### Task directions
Copy every line of the data in which the word "Given" occurs.

◆ ◆ ◆ ◆ ◆

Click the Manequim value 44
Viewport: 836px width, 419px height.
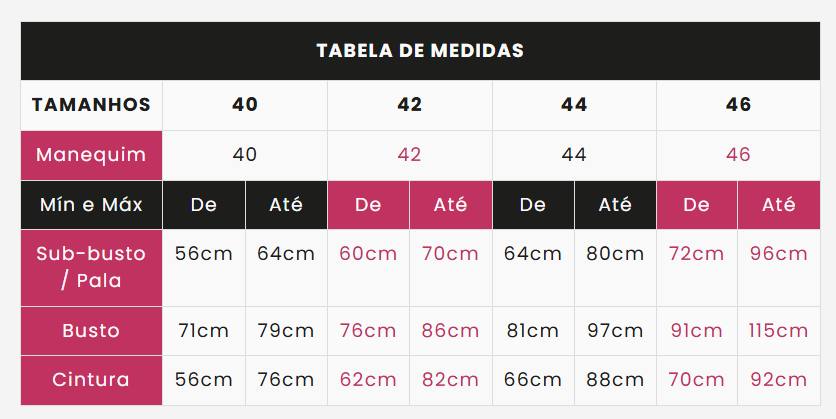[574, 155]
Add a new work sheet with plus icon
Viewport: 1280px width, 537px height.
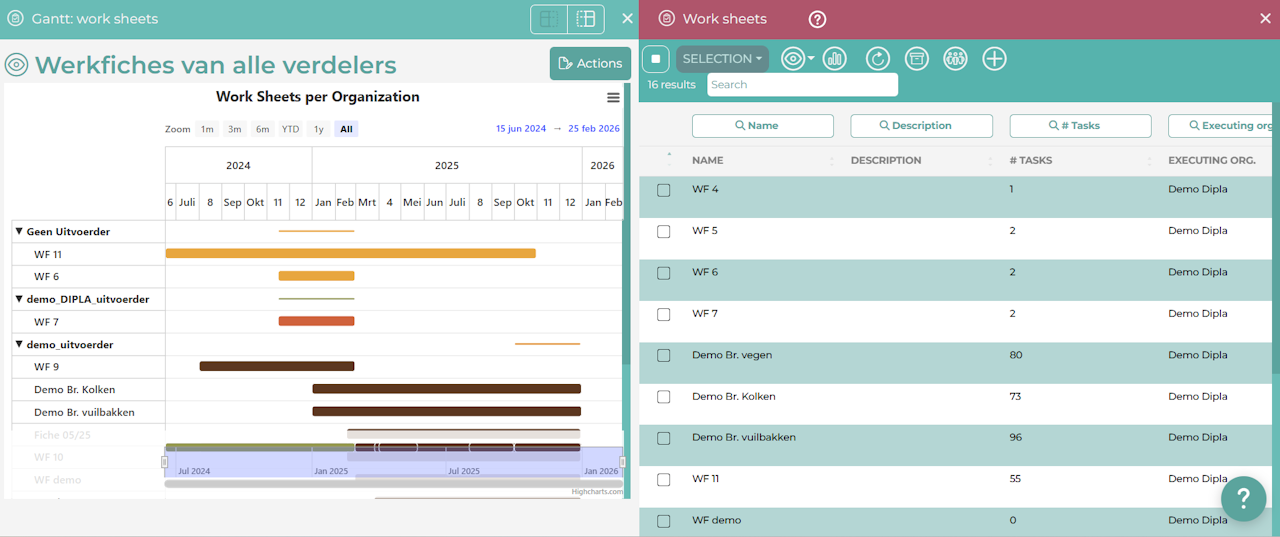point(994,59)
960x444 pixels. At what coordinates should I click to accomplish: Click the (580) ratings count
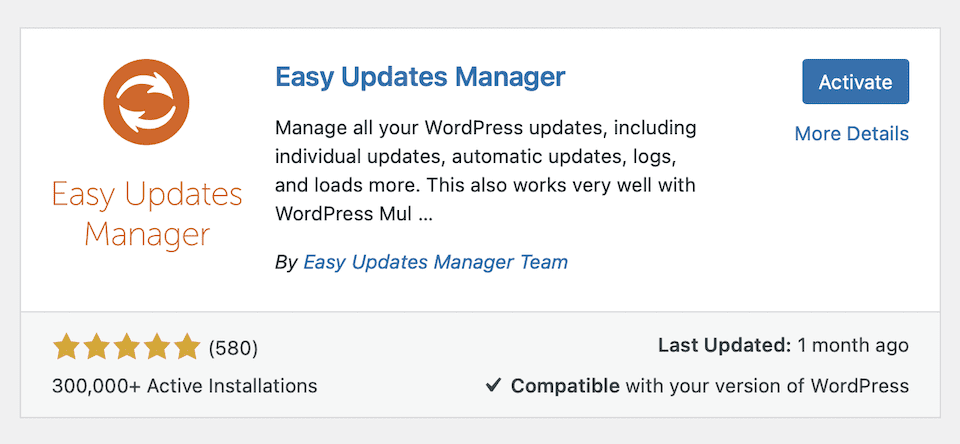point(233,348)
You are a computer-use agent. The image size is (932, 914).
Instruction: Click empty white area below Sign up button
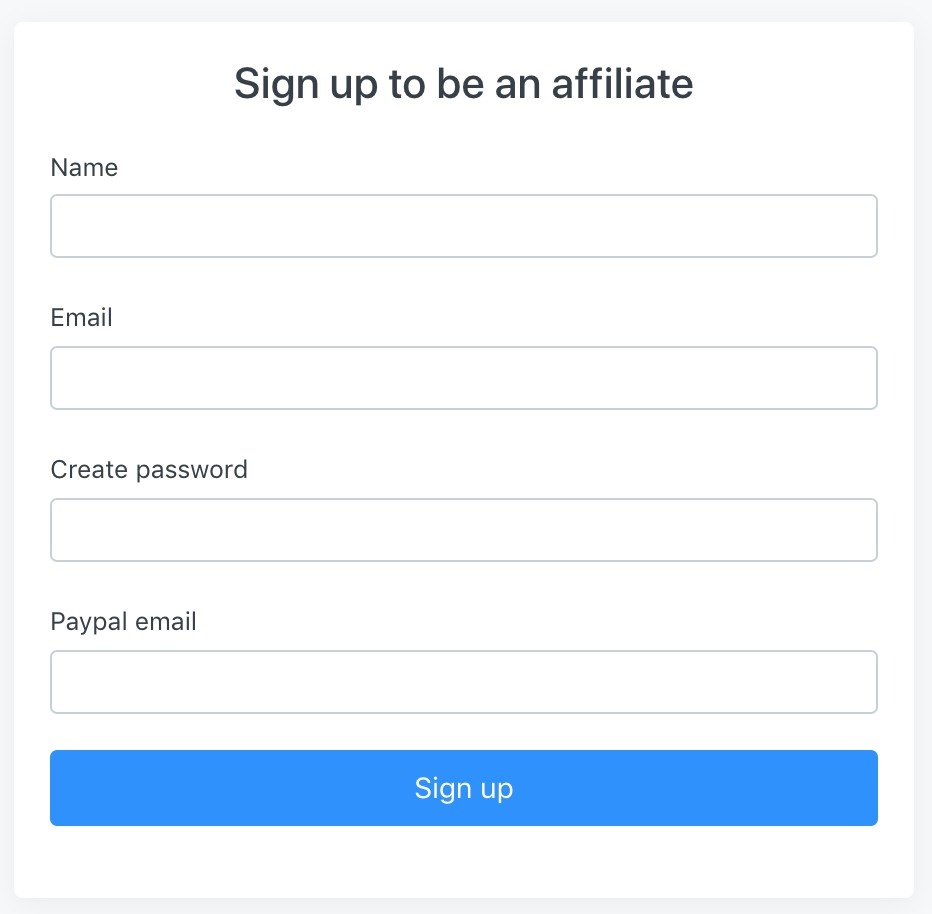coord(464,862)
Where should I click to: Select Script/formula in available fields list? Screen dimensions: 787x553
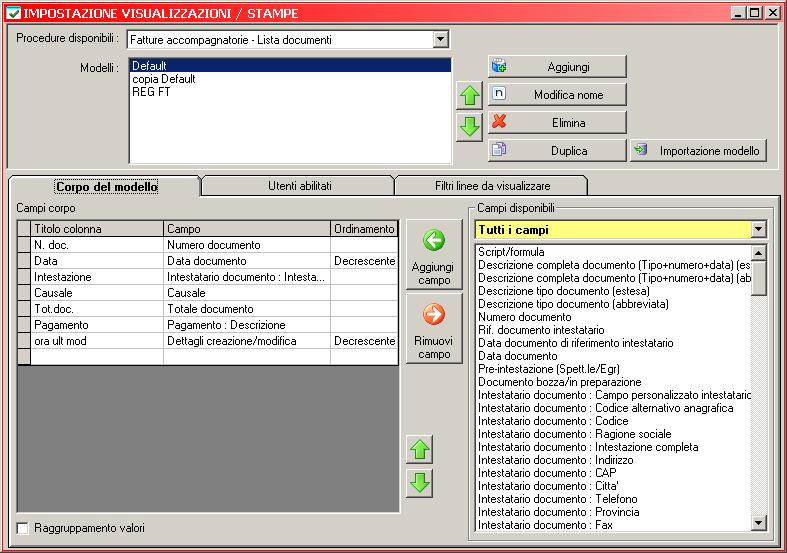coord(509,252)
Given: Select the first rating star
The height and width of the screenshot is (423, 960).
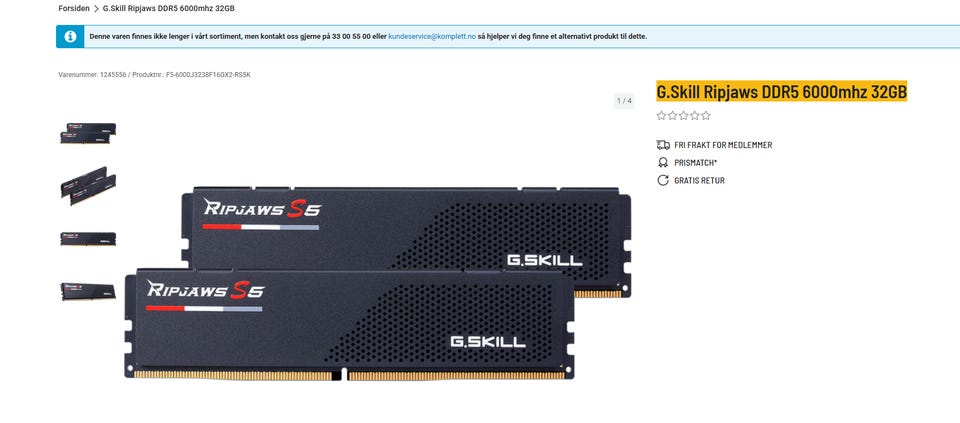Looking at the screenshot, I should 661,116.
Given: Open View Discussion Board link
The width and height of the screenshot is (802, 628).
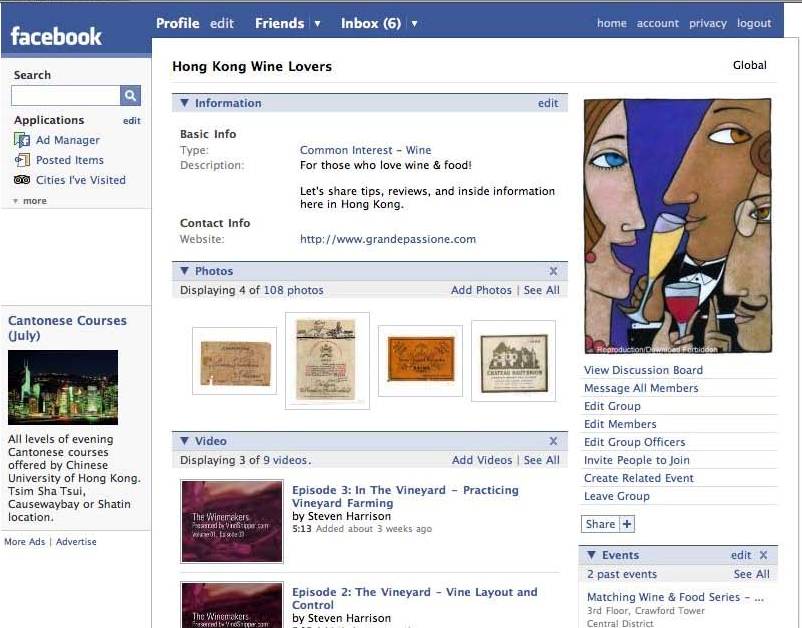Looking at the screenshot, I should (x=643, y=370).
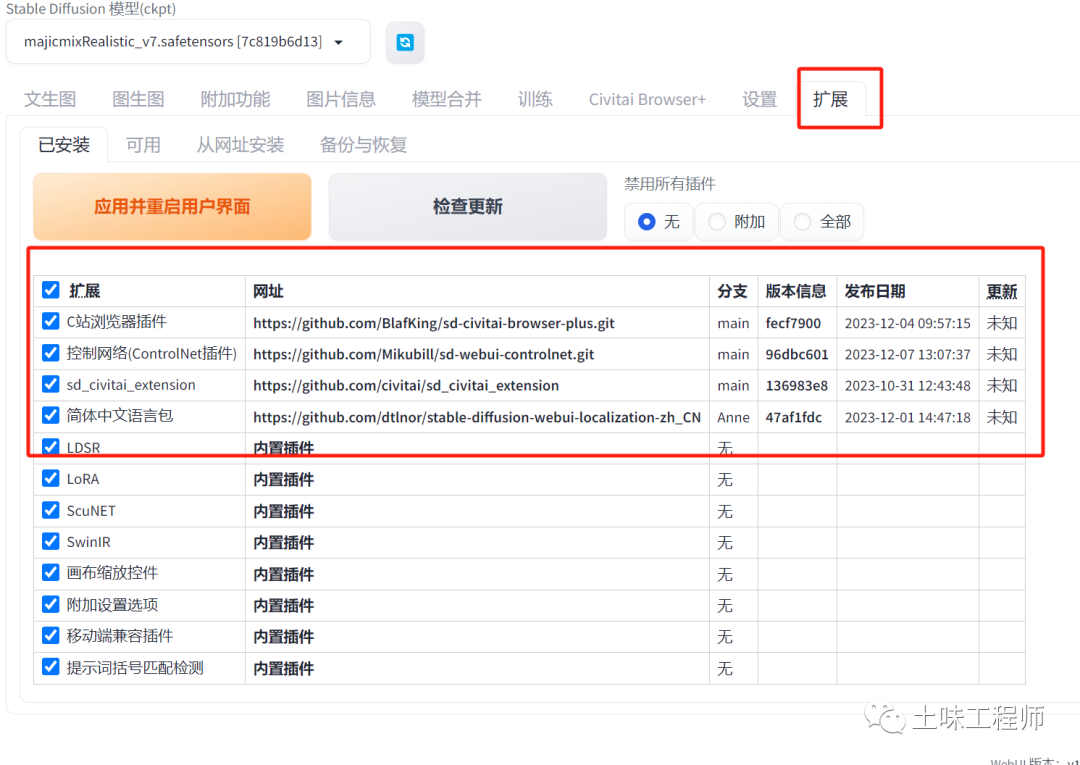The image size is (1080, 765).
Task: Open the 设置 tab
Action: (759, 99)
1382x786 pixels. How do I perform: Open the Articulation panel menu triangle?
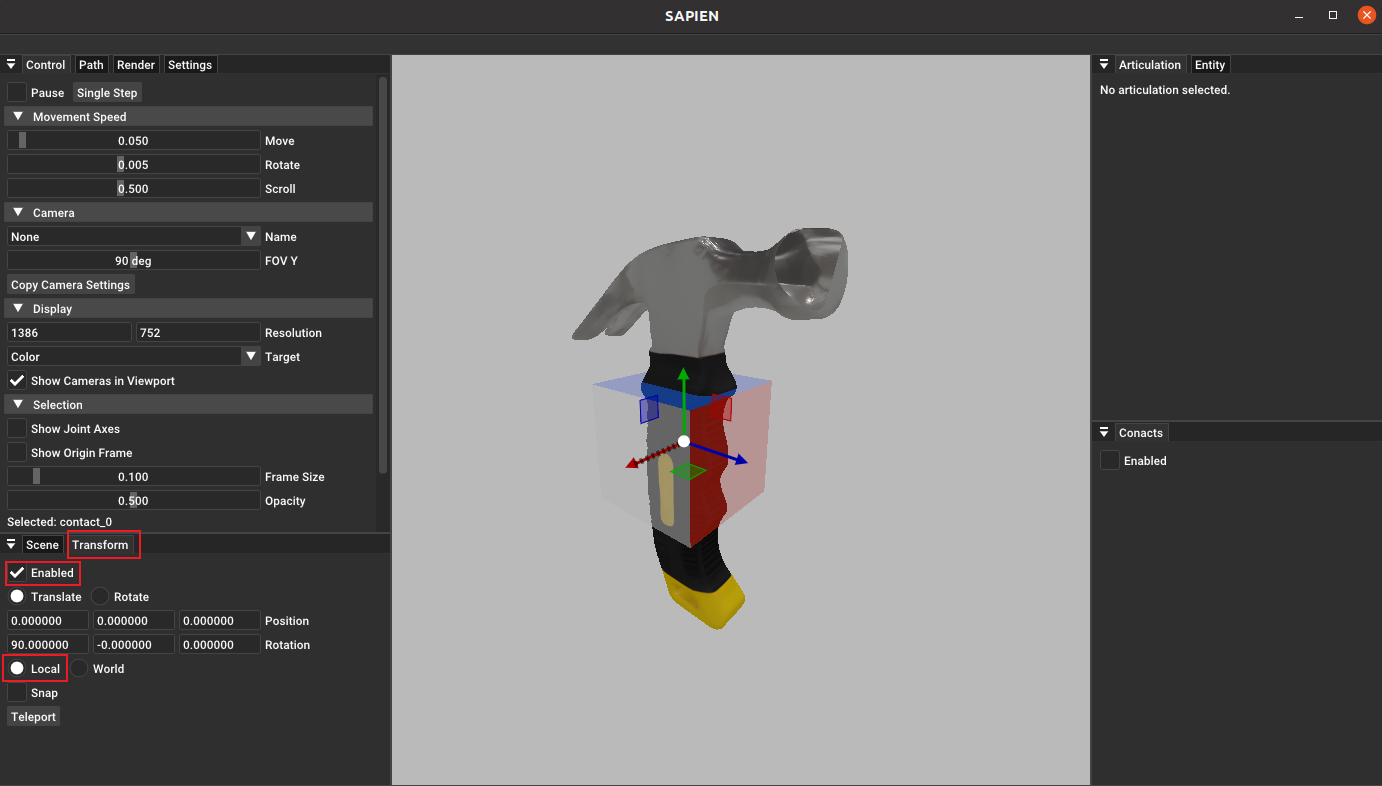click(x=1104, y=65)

◆ ◆ ◆ ◆ ◆

### Task answer
Given: Select the first rating star
Given: Open View Discussion Board link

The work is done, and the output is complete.